Shoreham high street seen from Shoreham Beach. You can see the Norman Built St Mary's Church and the footbridge that links the beach to the high street.

It's not just Shoreham Beach that is fascinating, the town has an intriguing maritime history too. The beach itself is a shingle spit formed by the river adur as it flows to the sea and deflected east by longshore drift (the natural movement of shingle pebbles from west to east). Shoreham has been important as a port town for many centuries and one of the biggest problems was combating the longshore drift of pebbles that kept blocking the harbour mouth. However, without longshore drift there would not have been a Shoreham Beach as we know it today.

By 11th Century Shoreham-by-Sea, as it is known, was an important thriving trade port following the conquest by the Norman invaders. There has also been a very important ship building industry at Shoreham until the late1800's. The ships were built entirely on site and many of the towns population were engaged in this trade as shipwrights, sail makers, rope makers, sailors etc.

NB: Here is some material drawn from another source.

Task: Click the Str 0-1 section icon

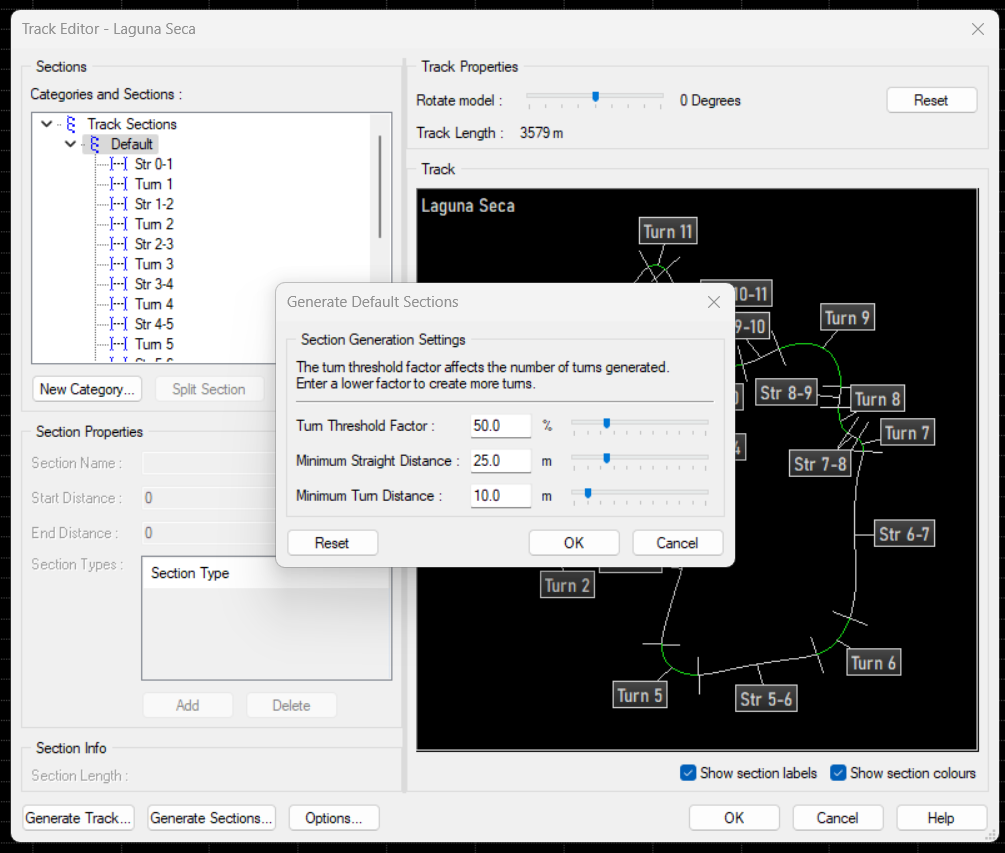Action: click(x=119, y=164)
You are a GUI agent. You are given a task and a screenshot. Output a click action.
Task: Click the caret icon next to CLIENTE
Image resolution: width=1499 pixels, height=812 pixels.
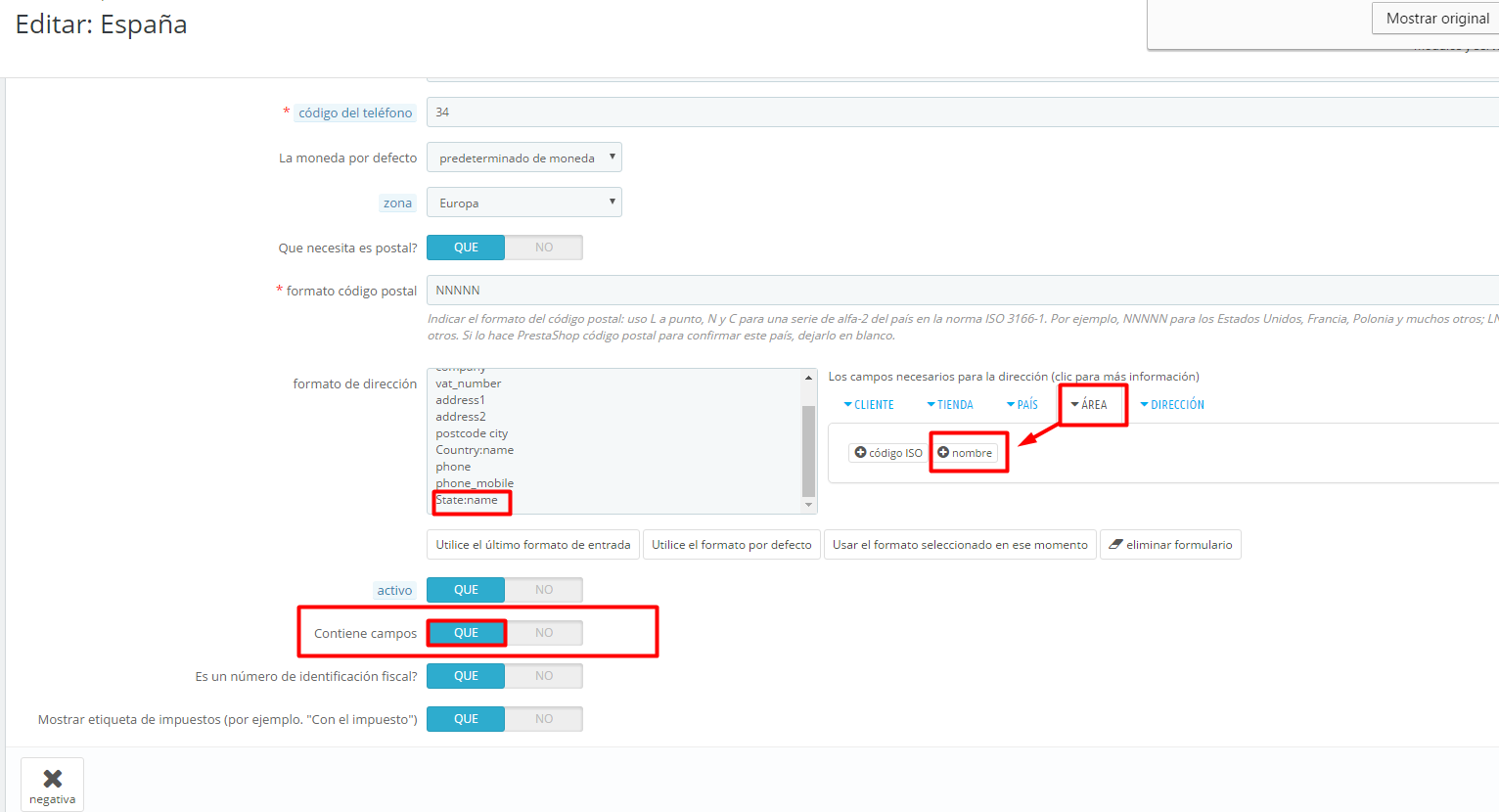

There was a steady supply of timber from the trees that covered the chalk hills to the North - the South Downs. They could be floated down river to Shoreham and sawn up to make the ships. Over the years vessels were made for trade, to combat piracy and some took part in major sea battles against the Spanish Armada and during the 100 Year War. In the 1800's, the Victorian Period, there was an industrial Renaissance. Wooden sail vessels were no longer required, now it was the age of iron and steam.

Two of the last ships built at Shoreham, viewed from Shoreham Beach before the footbridge was built. The tower of the Norman St Mary's Church can be seen in the background.

The shipwrights at Shoreham wanted to continue to use the old methods of ship building and their industry slowly died out. The port however continued to thrive and today. The main part of the harbour is now to the east of the town, built within a channel that is believed to have been created by the river trying to find another exit point to the sea when the river mouth was blocked by longshore drift.
Brighton Beach

Most people in the UK have heard of Brighton (and many people worldwide), which is a few miles to the east of Shoreham. However until the Victorians made the seaside popular with the advent of rail travel which allowed cheap day trippers from London, Shoreham was far more important. Until then, Brighton had been just a small fishing village.